Task goal:
Output nothing except the lines from the one containing "This screenshot has width=1098, height=618." through the final line of the data, both included, typed exactly, minus the pictures.

#### Materials provided ####

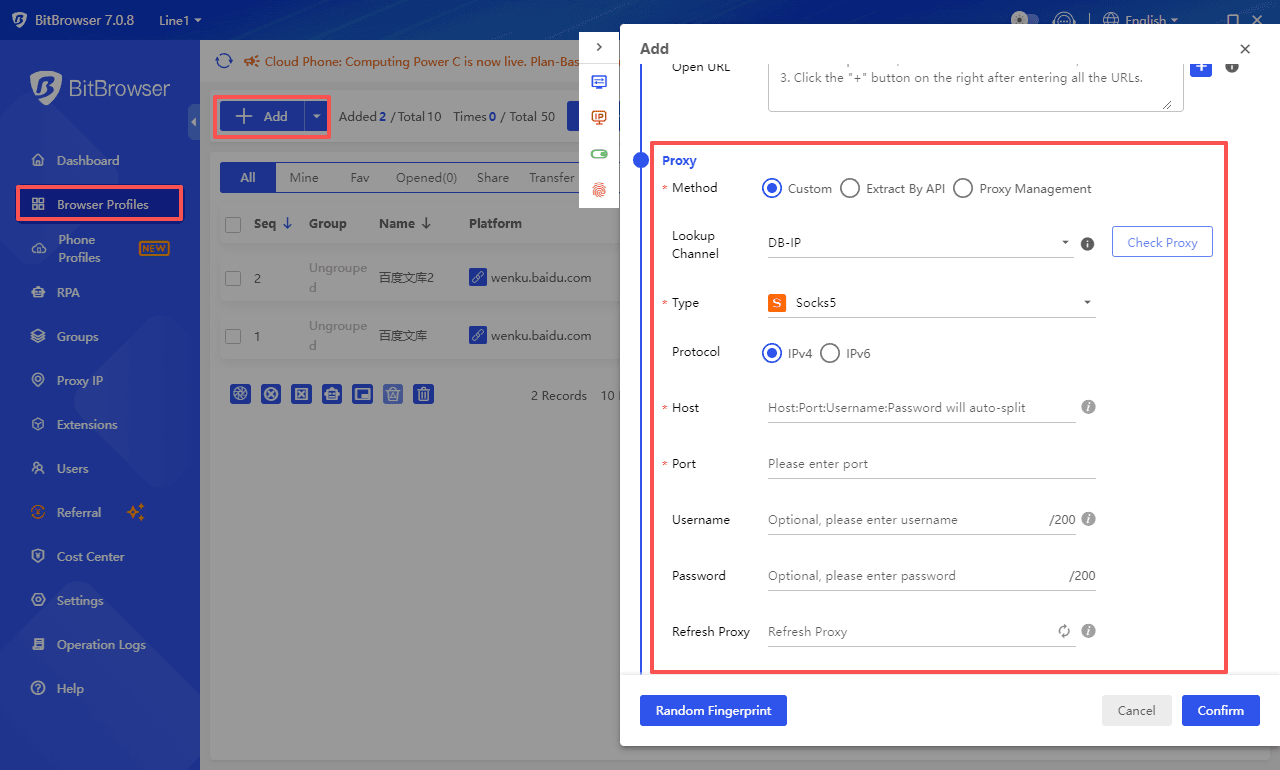Screen dimensions: 1280x770
Task: Click blue plus button beside URL box
Action: click(1200, 67)
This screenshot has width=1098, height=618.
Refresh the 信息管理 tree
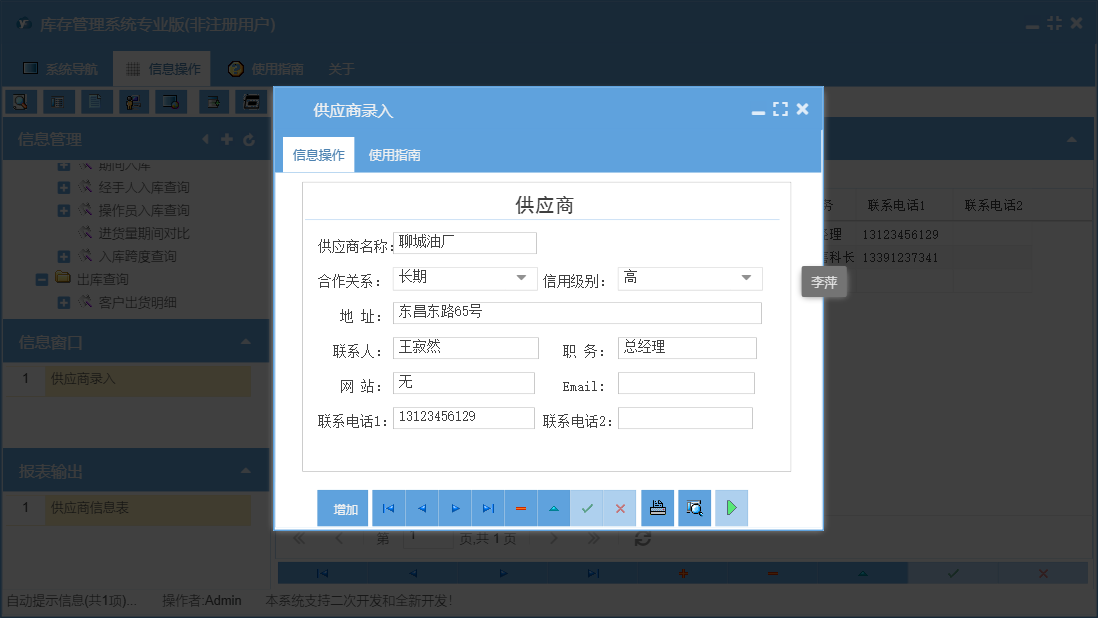click(x=248, y=139)
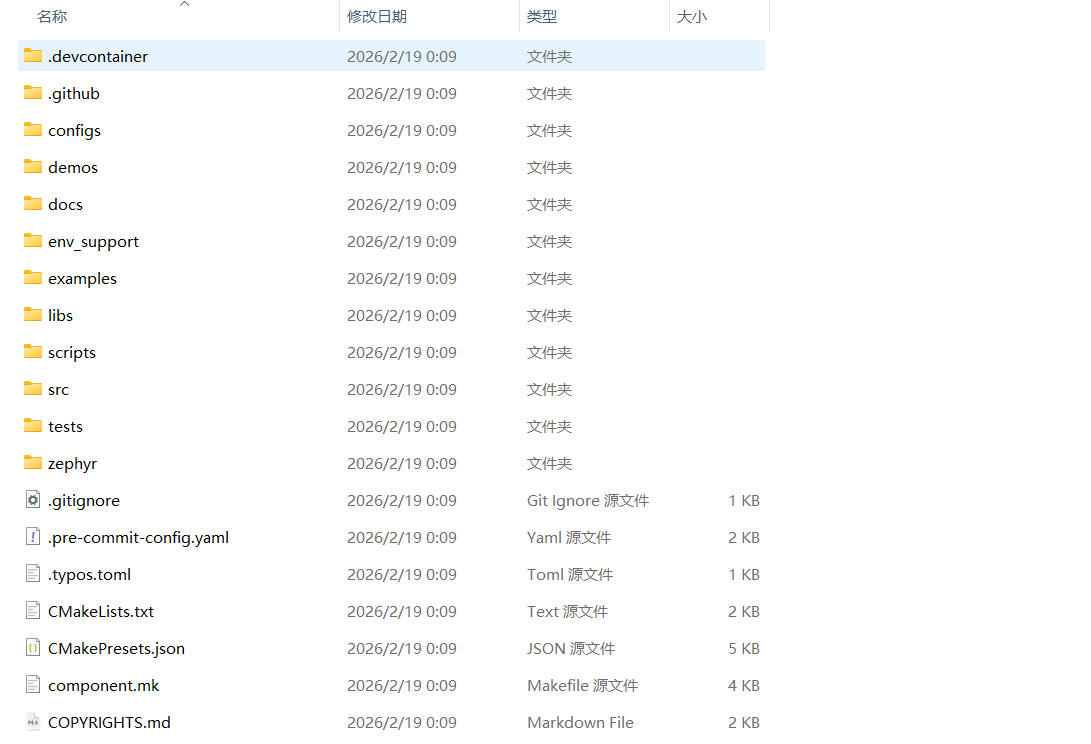Click the .typos.toml file icon
The width and height of the screenshot is (1091, 744).
click(x=33, y=574)
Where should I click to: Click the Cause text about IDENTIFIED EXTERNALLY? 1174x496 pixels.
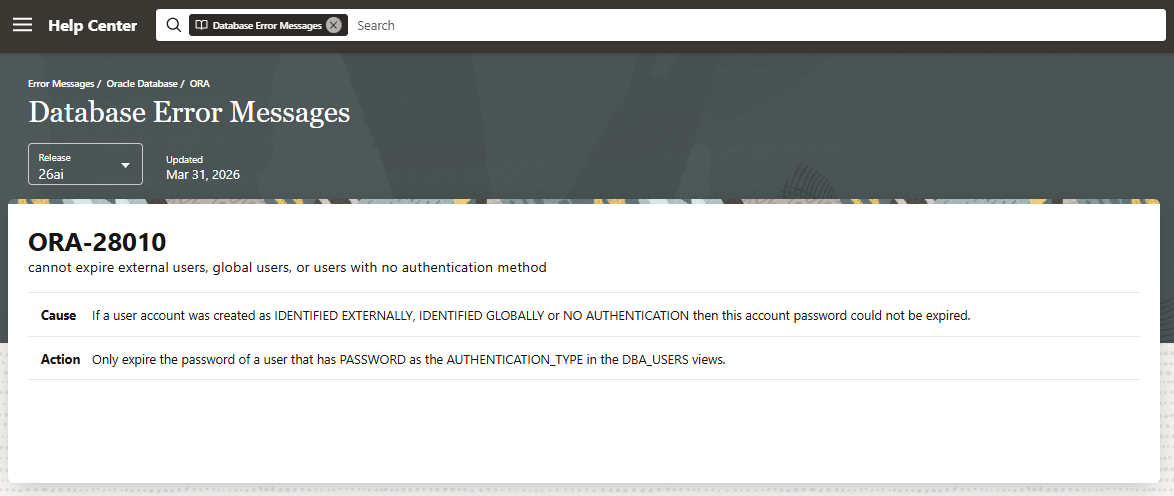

####

Result for this task:
This screenshot has width=1098, height=618.
Refresh the 信息管理 tree
click(x=248, y=139)
Click the .typos.toml file icon
The width and height of the screenshot is (1091, 744).
click(x=33, y=574)
Where should I click to: Click the Cause text about IDENTIFIED EXTERNALLY? 1174x496 pixels.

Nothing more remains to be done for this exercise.